-------- Data records --------

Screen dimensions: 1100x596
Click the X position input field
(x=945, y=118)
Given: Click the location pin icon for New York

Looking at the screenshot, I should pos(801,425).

--------

§ About this task:
Starting with the line that contains "Click the X position input field", output every line through the end of the listing above, unchanged.

§ Solution to this exercise:
Click the X position input field
(x=945, y=118)
Given: Click the location pin icon for New York

Looking at the screenshot, I should pos(801,425).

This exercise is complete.